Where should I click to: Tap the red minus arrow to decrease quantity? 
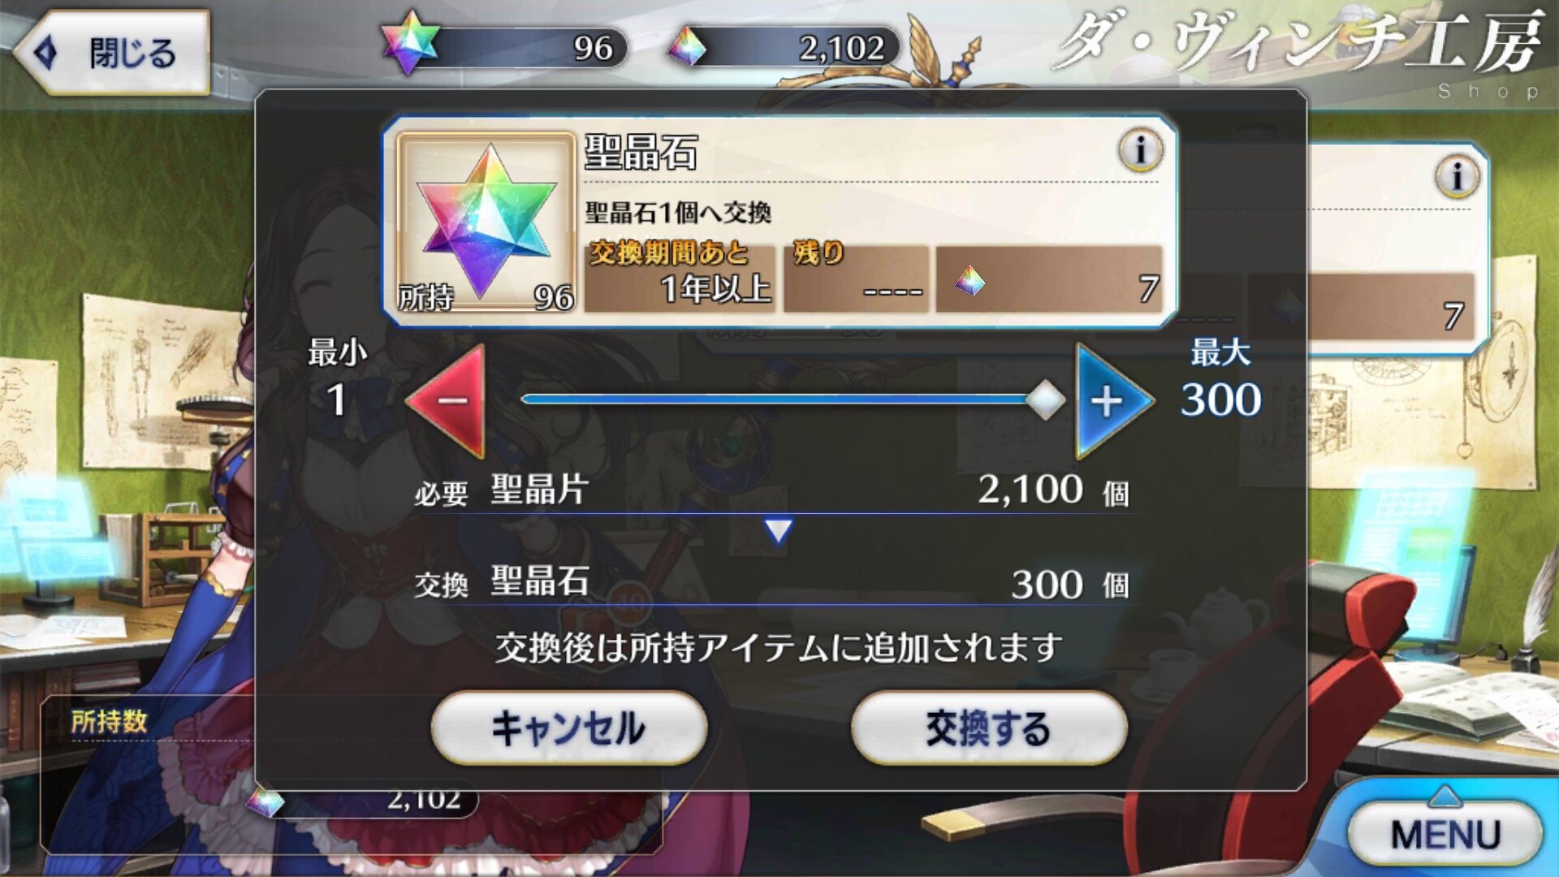tap(447, 400)
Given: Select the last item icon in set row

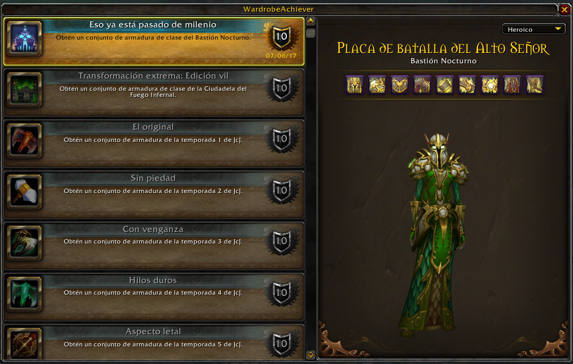Looking at the screenshot, I should (535, 85).
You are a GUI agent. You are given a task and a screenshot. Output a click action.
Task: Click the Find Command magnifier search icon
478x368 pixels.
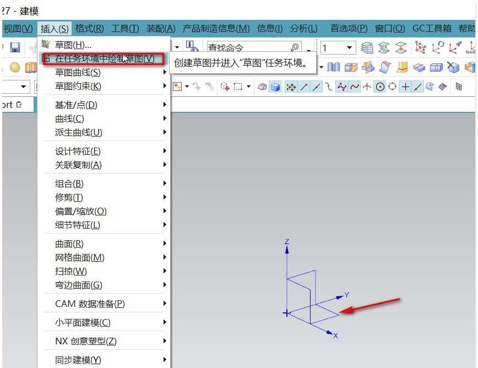click(295, 46)
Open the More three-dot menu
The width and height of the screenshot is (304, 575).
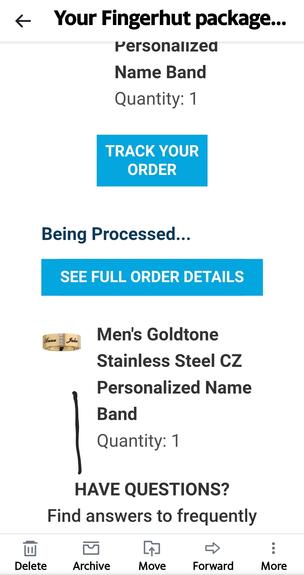click(273, 548)
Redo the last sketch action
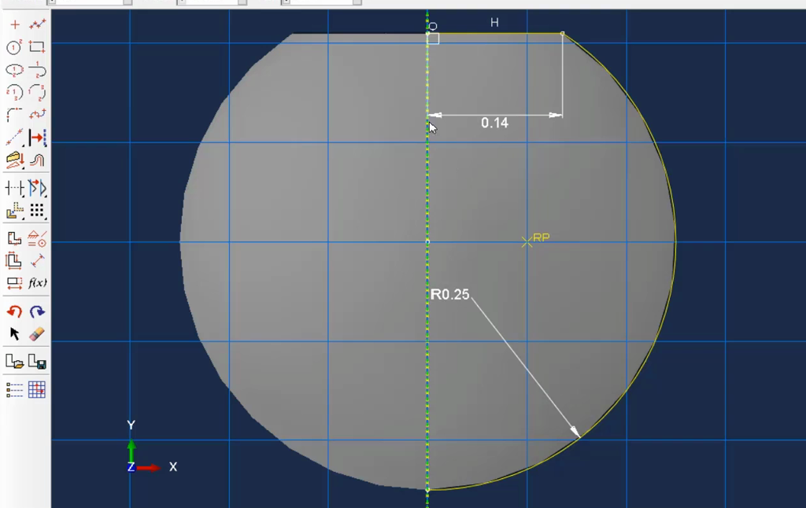 (37, 311)
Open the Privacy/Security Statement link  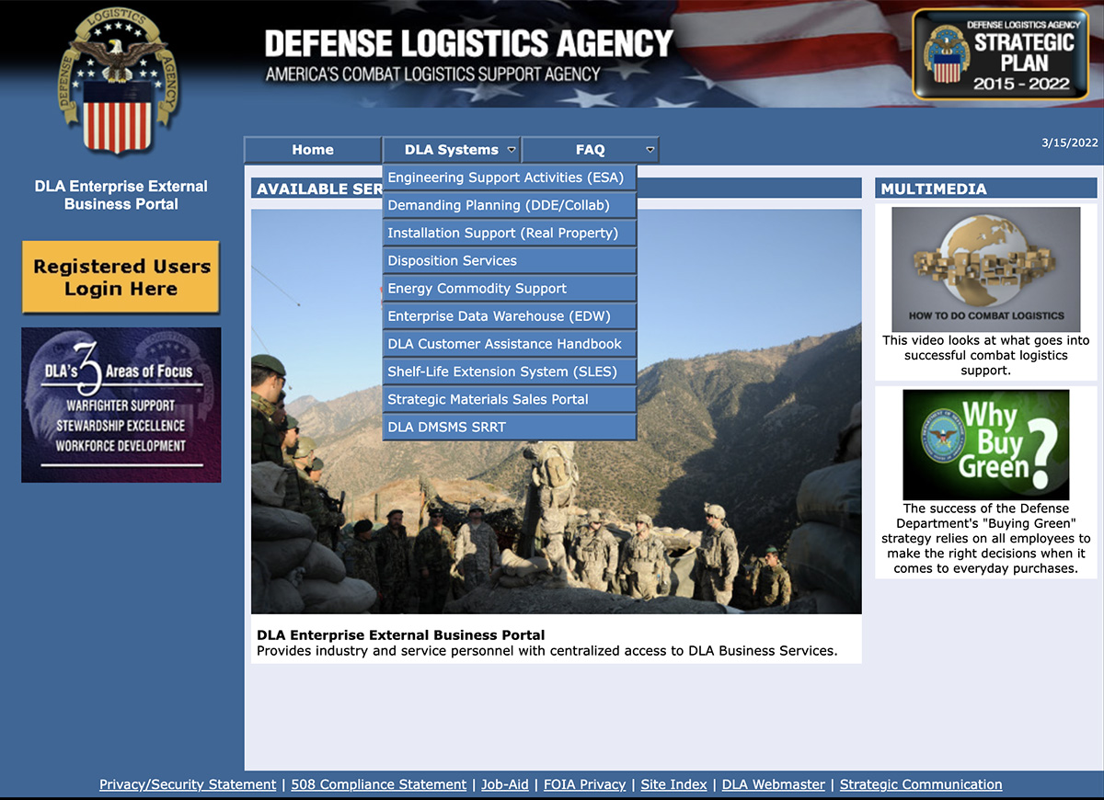point(188,784)
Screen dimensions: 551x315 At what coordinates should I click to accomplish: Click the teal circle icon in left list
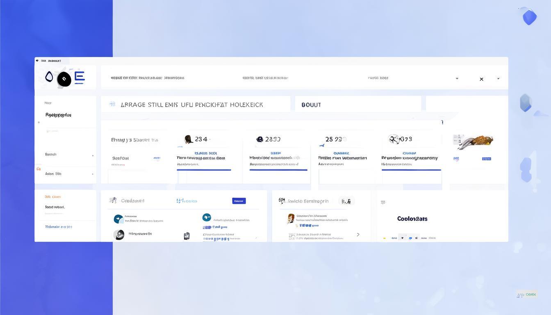(118, 219)
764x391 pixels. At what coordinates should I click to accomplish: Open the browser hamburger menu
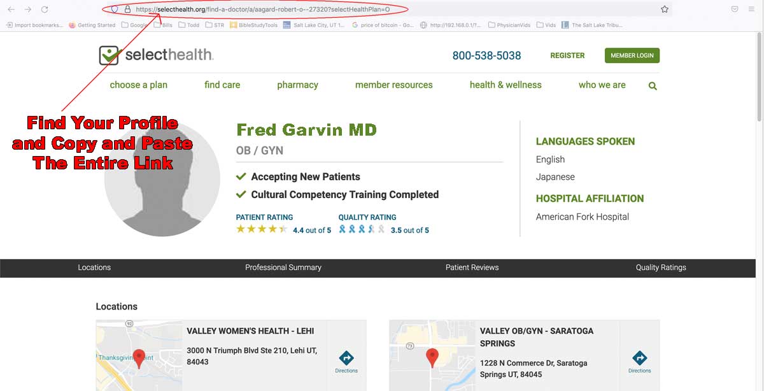751,10
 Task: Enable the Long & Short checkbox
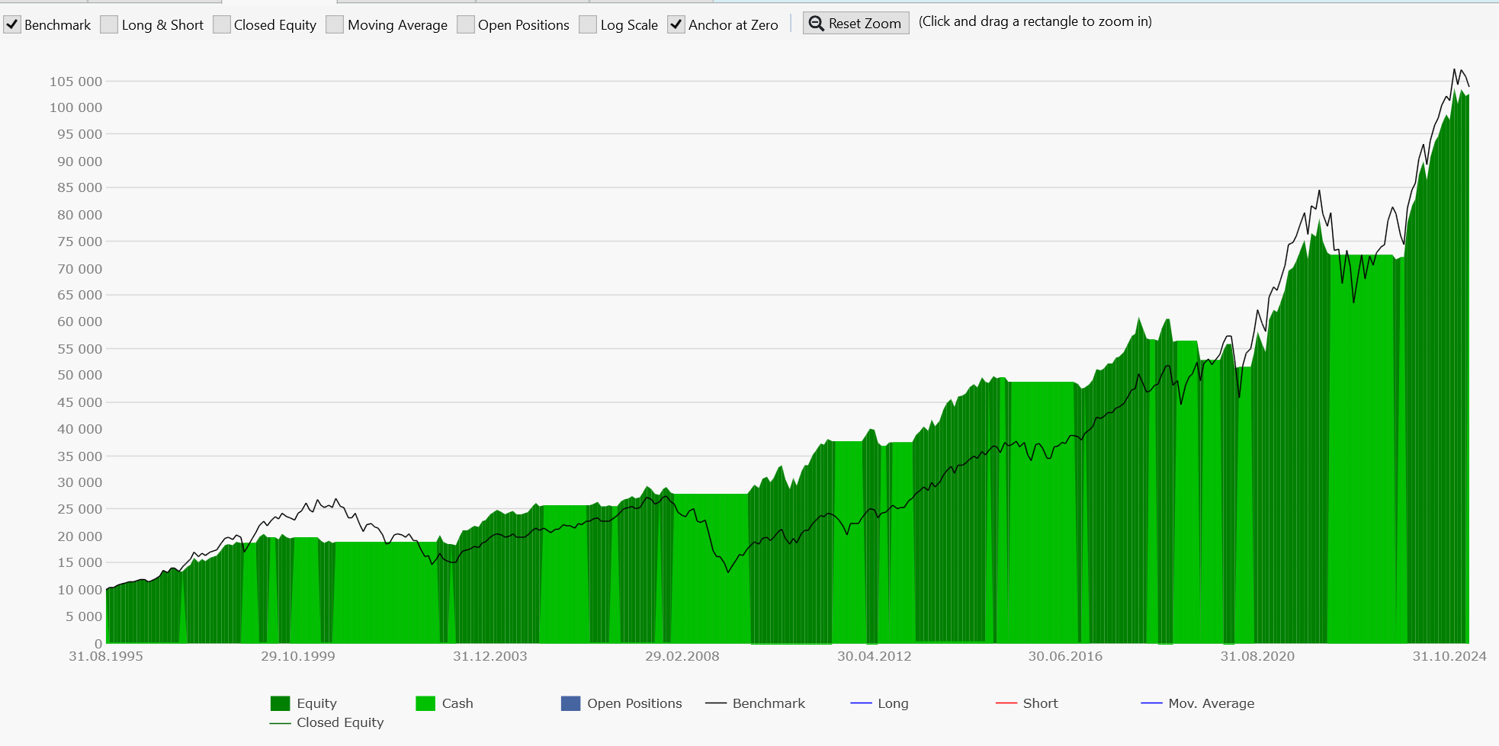pos(110,24)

=====

What to do
Please copy the data above word for word, but only from the line that contains "764x391 pixels. At" through the final line, both included, and without the pictures.

Solution for this exercise
764x391 pixels. At what coordinates should I click to accomplish: Open the browser hamburger menu
751,10
 Task: Enable the Long & Short checkbox
pos(110,24)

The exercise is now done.